CORPO – Sono circa 6mila le irlandesi che ogni anno lasciano il loro paese per recarsi nel Regno Unito o in Olanda e Belgio per poter abortire in modo legale. La corte suprema aveva già dato il suo ok all’aborto in caso di rischi per la madre nel 1992 ma il governo non ha mai affrontato la questione. Infatti al giorno d’oggi nel paese si muore per banale setticemia, come Savita Halappanavar, morta perché nel paese cattolico si è rifiutato di procedere con l’operazione di aborto terapeutico. Mentre invece in Argentina si approvano leggi contro la tratta sessuale delle donne, in India dopo l’ennesimo stupro ancora si trova fatica a trovare una soluzione. A New Delhi sono ben 582 gli abusi denunciati in città nell’ultimo anno. L’ultimo di questi ha fatto sfociare nel paese una ondata di proteste per sensibilizzare l’opinione pubblica e chiedere leggi più severe contro i violentatori. Nella terra di Mahatma Gandhi, la violenza contro le donne è aumentata del 25% negli ultimi sei anni. La condanna massima per violenza sessuale è di 10 anni, fino a 16 anni per la violenza di gruppo. Ma solo il 25% dei processi finisce con una condanna. Secondo i dati raccolti dalla “Archives of pediatric and adolescent medicine” almeno un milione e 200mila bambine sono morte entro i sei mesi di vita negli anni che vanno dal 1985 al 2005. E la violenza continua tra le mura domestiche, dove nemmeno il giudice condanna come violenza lo stupro verso la propria moglie. In Repubblica Domenicana, nel 2010 sono stati denunciati 62 mila casi di violenza contro le donne, ma appena il 4% delle denunce si è trasformato in processo.
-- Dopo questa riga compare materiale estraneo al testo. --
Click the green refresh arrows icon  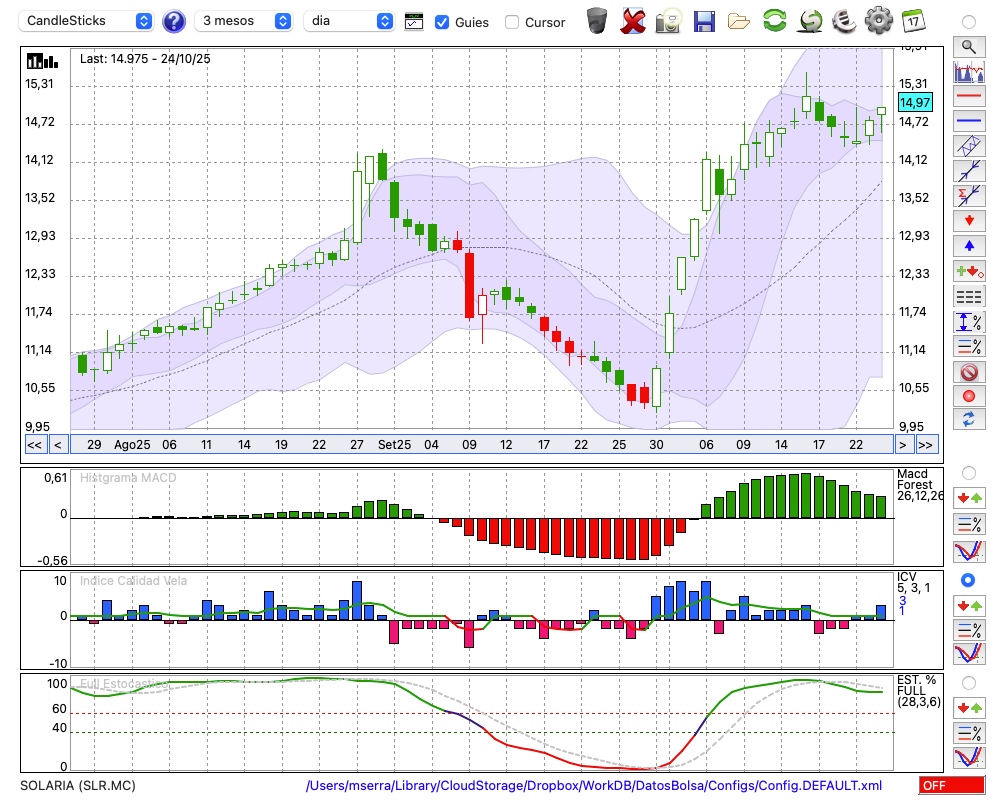tap(774, 21)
UNIONI – Quello dei matrimoni e delle gravidanze precoci è un altro grave problema. In Bangladesh il 72% delle ragazzine tra i 15 e i 19 anni sono già sposate e il rischio di morire nella gravidanza è più alto. In Afghanistan vieni promessa a nove anni. L’unica soluzione è il suicidio. Così Nasreen, 18 anni, di Kunduz, ha scelto la sua fuga: un fucile da caccia e un colpo, uccidendosi. Ci provò Fatima, 17 anni ma fu salvata per miracolo. E per farsi annullare il fidanzamento ha dovuto affrontare il tribunale dove la sharia prevede almeno cinque testimoni a favore, maschi ovvio. Le donne afghane si confessano mascherate in un programma shock, un reality, trasmesso dalla televisione di Kabul.
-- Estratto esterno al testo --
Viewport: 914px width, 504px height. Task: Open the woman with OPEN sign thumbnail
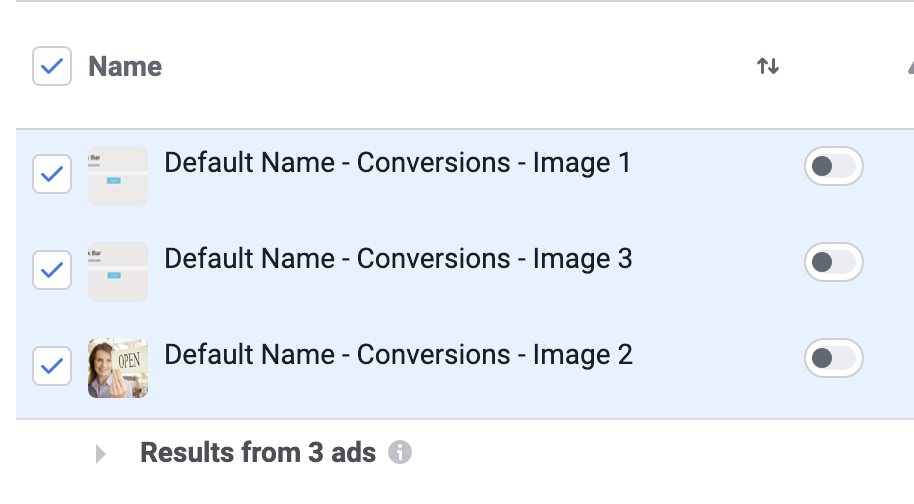click(118, 368)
ATTI – La maggior parte delle convenzioni internazionali riconosce di fatto agli Stati la discrezionalità di decidere sulle garanzie da far riconoscere ad ogni singolo paese. Uno degli accordi più specifici sui diritti delle donne è la Convenzione per l’Eliminazione di tutte le Forme di Discriminazione contro le donne (CEDAW). La CEDAW, approvata dalle Nazioni Unite nel 1979, è stata ratificata dall’Italia nel 1985 (Legge 132/85), ma non ha ancora una traduzione ufficiale in lingua italiana.
IL RAPPORTO – Nel giugno 2012 è stato presentato il primo Rapporto tematico sugli omicidi basati sul genere, redatto dall’Onu. Una analisi dove Special Rapporteur dell’ONU Rashida Manjoo ha analizzato anche il nostro paese: “Il femmicidio è l’estrema conseguenza delle forme di violenza esistenti contro le donne. Queste morti non sono isolati incidenti che arrivano in maniera inaspettata e immediata, ma sono l’ultimo efferato atto di violenza che pone fine ad una serie di violenze continuative nel tempo”. Il Comitato per l’attuazione della Convenzione ONU per l’eliminazione di ogni forma di discriminazione nei confronti delle donne aveva chiesto a vari Stati, tra cui al Messico ed all’Italia (unico Paese europeo, nel 2011), di adottare misure specifiche per omicidi e casi di violenza soprattutto domestica. Manjoo ha precisato che “a livello mondiale, la diffusione degli omicidi basati sul genere, nelle loro diverse manifestazioni, ha assunto proporzioni allarmanti” e che “culturalmente e socialmente radicati, continuano ad essere accettati, tollerati e giustificati”. Non mancano parole di critica contro i sinonimoi usati per descrivere il fenomeno come per esempio “delitto passionale” nel mondo occidentale. Gli omicidi sul genere non hanno una loro linearità di tratti. Anzi, a livello globale si manifestano in forme diverse tra loro. E sopratutto: “Non si tratta di incidenti isolati che accadono all’improvviso, inaspettati, ma rappresentano piuttosto l’ultimo atto si un continuum di violenza”.